Los años de las crisis del petróleo y el despertar de la conciencia ambiental serían también los del espectáculo planetario, y en Los Ángeles se anudarían muchos de los hilos que tejen las dos décadas de los californianos Nixon y Reagan en la Casa Blanca. La ciudad de Hollywood es también la cuna de otra fábrica de sueños, los parques de Disney, que han colonizado la imaginación popular en no menor medida que las propias películas. En el laberinto de autopistas que enmadejan Los Ángeles, los parques ofrecen a la vez un refugio de urbanidad tradicional y la prefiguración de una ciudad futura con infraestructuras colectivas, así que no sorprende que la compañía Disney haya llegado a emprender la promoción urbanística comercial, o que el autor de ciencia-ficción Ray Bradbury propusiera a Disney como alcalde para domesticar la ocupación del territorio por el automóvil y la casa unifamiliar. Sin embargo, son estos los mejores iconos de la ciudad, y así lo han entendido sus mejores intérpretes, ambos británicos, el pintor David Hockney con sus piscinas y casas hedonistas, y el crítico Reyner Banham, que aprendió a conducir "para poder leer Los Ángeles en versión original".
Desde las Case Study Houses de los Eames o Craig Ellwood a los geodésicos de Buckminster Fuller –emblema de las comunas rebeldes y ecológicas– y a las residencias de Frank Gehry, el clima estilístico transitó de la modernidad lacónica a la técnica visionaria y a la fragmentación deconstructiva, pero se mantuvo la centralidad de la casa en la construcción de la ciudad.
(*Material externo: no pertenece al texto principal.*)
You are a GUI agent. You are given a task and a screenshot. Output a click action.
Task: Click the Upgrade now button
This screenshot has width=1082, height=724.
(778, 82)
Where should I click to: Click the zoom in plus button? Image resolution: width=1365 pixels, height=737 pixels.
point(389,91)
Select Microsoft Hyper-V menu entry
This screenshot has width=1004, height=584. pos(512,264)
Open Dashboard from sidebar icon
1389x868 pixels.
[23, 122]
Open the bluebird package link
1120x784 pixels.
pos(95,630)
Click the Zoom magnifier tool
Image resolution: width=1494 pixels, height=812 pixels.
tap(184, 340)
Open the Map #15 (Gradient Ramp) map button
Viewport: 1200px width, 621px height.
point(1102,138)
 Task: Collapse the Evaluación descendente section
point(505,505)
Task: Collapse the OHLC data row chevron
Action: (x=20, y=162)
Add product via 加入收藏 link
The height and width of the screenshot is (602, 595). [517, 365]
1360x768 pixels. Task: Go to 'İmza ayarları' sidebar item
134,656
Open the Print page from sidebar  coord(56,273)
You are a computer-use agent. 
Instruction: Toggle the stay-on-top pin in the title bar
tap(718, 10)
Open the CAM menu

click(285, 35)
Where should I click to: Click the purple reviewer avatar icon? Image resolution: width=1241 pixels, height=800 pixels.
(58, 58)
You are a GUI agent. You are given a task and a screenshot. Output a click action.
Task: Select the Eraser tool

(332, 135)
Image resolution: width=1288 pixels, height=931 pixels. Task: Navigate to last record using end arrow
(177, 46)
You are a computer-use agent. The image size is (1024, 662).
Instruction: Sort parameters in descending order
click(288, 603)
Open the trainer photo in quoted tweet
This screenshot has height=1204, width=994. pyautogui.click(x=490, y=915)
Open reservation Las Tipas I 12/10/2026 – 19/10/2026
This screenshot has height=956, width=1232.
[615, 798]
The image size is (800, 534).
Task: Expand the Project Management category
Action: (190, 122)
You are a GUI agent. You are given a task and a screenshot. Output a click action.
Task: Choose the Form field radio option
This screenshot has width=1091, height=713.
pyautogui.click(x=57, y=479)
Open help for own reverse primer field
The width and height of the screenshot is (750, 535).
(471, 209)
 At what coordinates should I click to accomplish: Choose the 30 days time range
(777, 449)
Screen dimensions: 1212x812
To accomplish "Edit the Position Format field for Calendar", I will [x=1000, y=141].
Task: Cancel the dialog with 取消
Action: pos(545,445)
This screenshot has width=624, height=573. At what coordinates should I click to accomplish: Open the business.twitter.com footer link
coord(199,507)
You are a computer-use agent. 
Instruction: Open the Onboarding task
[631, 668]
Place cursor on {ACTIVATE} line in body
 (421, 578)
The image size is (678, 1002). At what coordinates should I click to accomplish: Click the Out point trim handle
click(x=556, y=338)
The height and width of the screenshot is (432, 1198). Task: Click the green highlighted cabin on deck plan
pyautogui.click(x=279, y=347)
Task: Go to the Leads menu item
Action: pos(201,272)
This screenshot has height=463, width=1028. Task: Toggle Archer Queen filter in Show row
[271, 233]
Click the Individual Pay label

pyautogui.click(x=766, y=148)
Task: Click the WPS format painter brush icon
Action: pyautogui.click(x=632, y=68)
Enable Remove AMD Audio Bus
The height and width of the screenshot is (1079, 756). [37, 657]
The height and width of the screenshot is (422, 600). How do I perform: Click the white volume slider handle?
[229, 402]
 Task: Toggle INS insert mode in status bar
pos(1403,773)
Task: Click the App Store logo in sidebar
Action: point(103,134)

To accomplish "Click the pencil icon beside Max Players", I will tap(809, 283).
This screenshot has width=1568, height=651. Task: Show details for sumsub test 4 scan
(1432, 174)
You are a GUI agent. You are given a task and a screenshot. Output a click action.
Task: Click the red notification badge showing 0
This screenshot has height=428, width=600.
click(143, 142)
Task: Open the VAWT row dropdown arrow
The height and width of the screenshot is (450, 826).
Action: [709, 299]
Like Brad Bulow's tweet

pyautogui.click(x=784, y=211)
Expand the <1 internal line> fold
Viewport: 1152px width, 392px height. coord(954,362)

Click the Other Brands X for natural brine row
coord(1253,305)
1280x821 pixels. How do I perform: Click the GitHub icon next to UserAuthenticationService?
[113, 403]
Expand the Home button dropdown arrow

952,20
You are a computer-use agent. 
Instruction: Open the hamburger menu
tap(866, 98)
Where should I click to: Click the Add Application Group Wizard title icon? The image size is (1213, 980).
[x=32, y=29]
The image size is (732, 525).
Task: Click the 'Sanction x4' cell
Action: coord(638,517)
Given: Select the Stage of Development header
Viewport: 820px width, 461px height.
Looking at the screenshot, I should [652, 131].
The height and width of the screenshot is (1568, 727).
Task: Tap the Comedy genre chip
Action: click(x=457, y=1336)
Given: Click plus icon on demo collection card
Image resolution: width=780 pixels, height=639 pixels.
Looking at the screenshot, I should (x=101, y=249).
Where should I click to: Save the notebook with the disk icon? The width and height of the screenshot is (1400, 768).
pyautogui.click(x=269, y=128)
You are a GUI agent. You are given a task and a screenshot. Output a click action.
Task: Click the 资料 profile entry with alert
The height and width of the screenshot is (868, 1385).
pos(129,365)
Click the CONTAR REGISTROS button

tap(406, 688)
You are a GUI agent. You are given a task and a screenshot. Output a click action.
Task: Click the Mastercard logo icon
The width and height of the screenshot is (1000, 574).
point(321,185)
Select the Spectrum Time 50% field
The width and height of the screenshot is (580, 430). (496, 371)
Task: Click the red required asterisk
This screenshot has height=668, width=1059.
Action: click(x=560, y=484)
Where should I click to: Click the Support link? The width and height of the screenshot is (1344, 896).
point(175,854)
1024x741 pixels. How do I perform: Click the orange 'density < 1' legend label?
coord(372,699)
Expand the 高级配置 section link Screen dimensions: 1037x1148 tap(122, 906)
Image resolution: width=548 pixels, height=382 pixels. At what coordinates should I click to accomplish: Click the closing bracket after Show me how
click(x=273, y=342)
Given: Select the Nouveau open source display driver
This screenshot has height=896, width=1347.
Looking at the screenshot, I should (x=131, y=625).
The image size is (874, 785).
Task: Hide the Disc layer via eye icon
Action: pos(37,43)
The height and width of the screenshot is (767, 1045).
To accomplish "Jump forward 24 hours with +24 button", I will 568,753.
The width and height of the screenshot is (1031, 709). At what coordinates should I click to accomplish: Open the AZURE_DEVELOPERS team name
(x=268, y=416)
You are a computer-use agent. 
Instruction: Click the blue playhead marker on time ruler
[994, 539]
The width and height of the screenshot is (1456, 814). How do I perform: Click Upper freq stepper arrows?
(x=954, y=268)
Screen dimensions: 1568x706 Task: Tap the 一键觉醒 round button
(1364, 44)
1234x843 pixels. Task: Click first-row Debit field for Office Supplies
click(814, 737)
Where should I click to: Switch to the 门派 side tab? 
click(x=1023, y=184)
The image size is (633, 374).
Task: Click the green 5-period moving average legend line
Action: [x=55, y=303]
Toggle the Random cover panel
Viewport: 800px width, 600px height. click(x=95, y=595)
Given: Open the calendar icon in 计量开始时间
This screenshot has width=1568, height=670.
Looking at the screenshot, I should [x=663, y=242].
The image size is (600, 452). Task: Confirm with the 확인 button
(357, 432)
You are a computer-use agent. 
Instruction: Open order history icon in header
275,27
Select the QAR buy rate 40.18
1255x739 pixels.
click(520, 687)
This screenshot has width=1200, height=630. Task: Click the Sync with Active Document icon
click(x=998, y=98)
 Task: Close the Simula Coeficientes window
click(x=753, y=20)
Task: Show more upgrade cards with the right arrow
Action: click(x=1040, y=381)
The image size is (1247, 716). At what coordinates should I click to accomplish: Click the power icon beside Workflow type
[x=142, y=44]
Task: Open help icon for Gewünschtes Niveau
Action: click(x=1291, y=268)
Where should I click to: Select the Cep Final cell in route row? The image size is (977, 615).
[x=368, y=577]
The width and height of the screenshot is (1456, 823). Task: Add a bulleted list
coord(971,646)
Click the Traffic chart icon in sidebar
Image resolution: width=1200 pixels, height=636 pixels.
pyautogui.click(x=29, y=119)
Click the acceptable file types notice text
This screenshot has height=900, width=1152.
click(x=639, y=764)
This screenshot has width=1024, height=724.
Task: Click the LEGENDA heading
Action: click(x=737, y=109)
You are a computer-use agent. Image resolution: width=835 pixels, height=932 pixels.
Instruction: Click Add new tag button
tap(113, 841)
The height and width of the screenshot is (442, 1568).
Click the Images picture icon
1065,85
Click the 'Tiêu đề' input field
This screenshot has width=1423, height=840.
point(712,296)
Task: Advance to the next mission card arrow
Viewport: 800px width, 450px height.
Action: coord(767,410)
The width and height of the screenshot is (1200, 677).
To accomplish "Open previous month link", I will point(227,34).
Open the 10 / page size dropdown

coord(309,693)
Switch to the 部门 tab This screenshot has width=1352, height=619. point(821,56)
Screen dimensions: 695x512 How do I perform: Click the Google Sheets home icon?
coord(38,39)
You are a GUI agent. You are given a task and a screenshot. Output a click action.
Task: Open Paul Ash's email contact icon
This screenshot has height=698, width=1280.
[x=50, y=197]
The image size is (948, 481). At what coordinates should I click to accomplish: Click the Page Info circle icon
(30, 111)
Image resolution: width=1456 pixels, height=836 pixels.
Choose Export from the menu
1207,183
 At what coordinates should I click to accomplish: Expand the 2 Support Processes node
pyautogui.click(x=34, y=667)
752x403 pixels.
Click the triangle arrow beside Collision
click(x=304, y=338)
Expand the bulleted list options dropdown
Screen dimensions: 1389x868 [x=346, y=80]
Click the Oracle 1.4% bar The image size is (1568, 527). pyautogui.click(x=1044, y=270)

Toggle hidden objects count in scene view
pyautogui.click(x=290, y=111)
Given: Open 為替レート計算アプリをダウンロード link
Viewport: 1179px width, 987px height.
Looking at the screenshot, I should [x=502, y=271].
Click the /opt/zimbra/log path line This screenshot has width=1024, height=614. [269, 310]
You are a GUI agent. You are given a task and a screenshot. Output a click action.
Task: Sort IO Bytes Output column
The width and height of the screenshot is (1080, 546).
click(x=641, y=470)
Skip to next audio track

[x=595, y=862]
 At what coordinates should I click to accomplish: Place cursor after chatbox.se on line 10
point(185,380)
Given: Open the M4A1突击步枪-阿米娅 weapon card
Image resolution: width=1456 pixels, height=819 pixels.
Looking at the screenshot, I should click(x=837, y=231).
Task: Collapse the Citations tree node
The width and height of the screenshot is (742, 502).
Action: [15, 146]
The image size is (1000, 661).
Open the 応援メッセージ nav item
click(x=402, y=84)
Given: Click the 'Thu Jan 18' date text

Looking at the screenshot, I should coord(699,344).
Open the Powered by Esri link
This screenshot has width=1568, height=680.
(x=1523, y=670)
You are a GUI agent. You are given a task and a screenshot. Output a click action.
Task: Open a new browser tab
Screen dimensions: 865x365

En todo caso, la figuración pop contamina generosamente la arquitectura de Los Ángeles, de manera que las tesis de Venturi y Scott Brown sobre Las Vegas se aplican bien a esta urbe tan figurativa como descompuesta, un paraíso de palmeras que ha ensayado las formas más extremas de individualismo económico y autonomía estética.